I'm attempting to script a process to open two additional shell windows and send commands to them to run some node modules I have installed. This is my first time doing bash scripting so if I'm screwing something up please feel free to let me know.
I have this script
#!/bin/bash
# [-g]
# [-h]
# [-l <location to start the http-server on --default ./>]
# [-p <port to start the http-server on --default "8111">]
run_gulp=false
run_http=false
run_http_port=8111
run_http_location=./
while getopts ghl:p: opt; do
case $opt in
g)
run_gulp=true
;;
h)
run_http=true
;;
l)
run_http_location=$OPTARG
;;
p)
run_http_port=$OPTARG
;;
\?)
echo "Invalid option: -$OPTARG" >&2
;;
esac
done
if [ $run_gulp == true ]
then
start mintty "gulp" # this works
fi
if [ $run_http == true ]
then
start mintty "http-server $run_http_location -p $run_http_port"
fi
I have it in a file called startdev in a folder that is on my PATH variable (I'm on Windows 10), so I can open up a shell from anywhere and type in startdev -g or startdev -g -h to run this.

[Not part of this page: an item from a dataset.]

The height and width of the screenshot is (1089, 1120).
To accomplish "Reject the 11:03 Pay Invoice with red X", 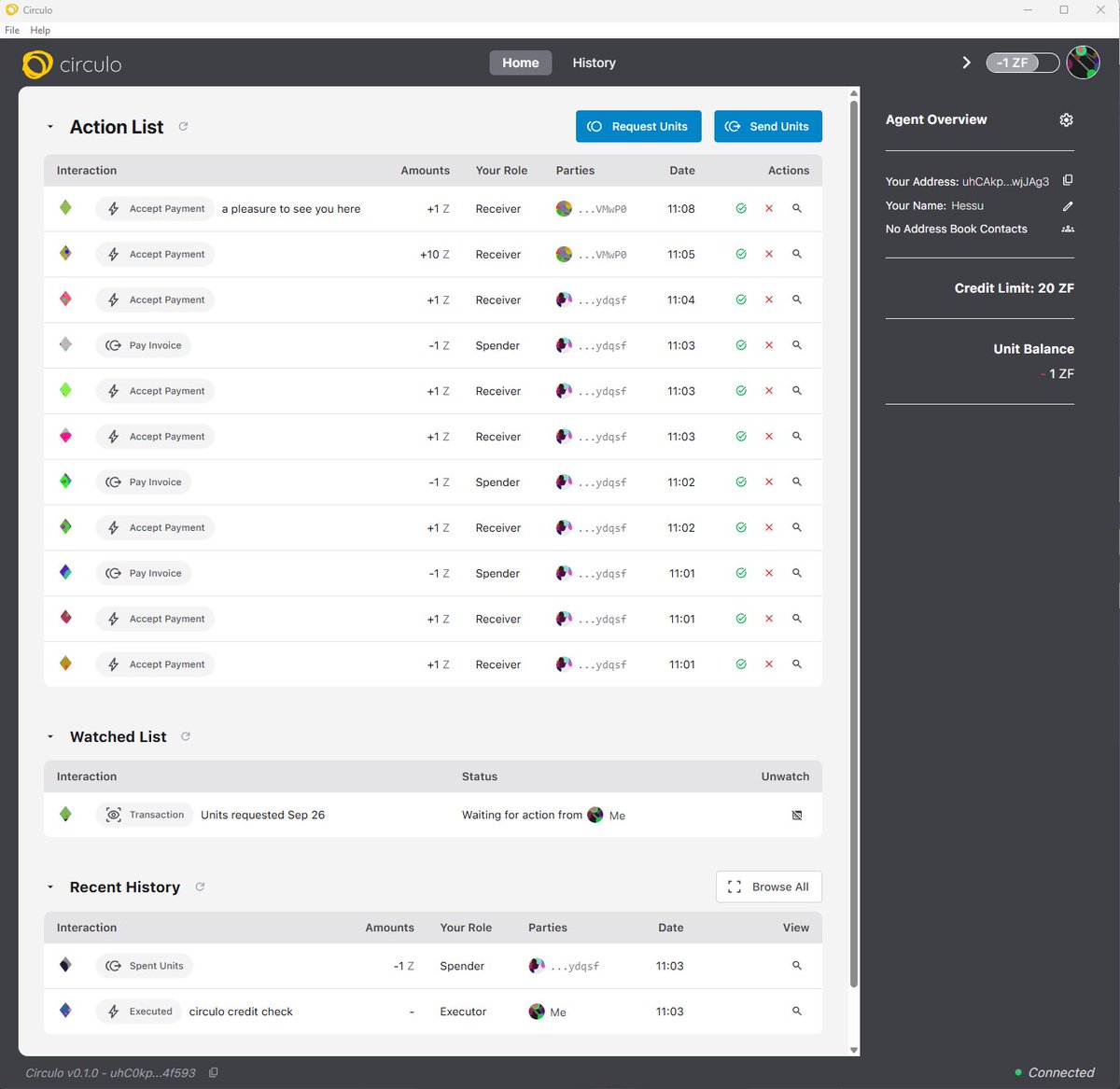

This all works, wonderfully I might add, when it opens the shell and sends the gulp command, it detects my gulpfile and is able to run the default task on it like I want it to. However, the http-server isn't doing the same thing, it just tells me http-server ./ -p 8111: No such file or directory.
Mintty treats the first argument as command name, with all the options you pass because of qoutes. Arguments to program started by other program (i. e. with sudo, screen, etc) are usually passed as separate arguments to avoid parsing, so you should try start mintty http-server $run_http_location -p $run_http_port, without quotes.